- **Problem to solve**
Look below for the line that has "This screenshot has height=375, width=1080.". Set down the lines from there through the line that has "Task: Select Default (GBK) encoding option", exactly as written.

*-*-*

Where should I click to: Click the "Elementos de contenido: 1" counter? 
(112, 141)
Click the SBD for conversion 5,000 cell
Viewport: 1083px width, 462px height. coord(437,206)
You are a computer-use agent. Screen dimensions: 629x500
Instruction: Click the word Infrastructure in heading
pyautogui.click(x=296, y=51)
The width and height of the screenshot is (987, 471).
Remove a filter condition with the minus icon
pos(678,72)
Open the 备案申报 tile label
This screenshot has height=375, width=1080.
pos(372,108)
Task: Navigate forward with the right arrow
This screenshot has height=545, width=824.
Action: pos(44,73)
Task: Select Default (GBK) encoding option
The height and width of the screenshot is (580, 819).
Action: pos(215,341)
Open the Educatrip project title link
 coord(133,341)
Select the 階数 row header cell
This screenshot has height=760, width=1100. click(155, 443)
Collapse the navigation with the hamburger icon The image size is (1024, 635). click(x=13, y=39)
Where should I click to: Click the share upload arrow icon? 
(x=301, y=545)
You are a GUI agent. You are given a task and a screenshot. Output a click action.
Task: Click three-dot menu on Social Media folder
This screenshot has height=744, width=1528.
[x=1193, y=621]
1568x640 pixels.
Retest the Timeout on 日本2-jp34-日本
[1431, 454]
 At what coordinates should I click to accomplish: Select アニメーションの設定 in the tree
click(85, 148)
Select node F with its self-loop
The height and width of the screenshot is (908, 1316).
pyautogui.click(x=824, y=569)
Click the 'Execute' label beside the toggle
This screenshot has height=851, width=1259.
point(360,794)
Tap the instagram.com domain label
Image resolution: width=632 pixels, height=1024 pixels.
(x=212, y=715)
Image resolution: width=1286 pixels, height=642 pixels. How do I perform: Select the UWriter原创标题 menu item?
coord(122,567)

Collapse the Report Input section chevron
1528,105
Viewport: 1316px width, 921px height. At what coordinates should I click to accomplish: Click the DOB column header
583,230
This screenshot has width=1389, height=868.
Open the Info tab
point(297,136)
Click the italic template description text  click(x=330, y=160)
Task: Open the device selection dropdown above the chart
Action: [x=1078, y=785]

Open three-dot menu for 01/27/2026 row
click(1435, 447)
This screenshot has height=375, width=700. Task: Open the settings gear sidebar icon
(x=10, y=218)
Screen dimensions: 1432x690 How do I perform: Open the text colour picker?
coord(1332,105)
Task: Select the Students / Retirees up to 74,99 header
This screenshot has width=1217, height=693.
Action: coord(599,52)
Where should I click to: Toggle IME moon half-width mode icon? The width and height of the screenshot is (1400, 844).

*-*-*

- **Answer space**
This screenshot has height=375, width=1080.
pos(372,108)
Task: Navigate forward with the right arrow
This screenshot has height=545, width=824.
Action: pos(44,73)
Task: Select Default (GBK) encoding option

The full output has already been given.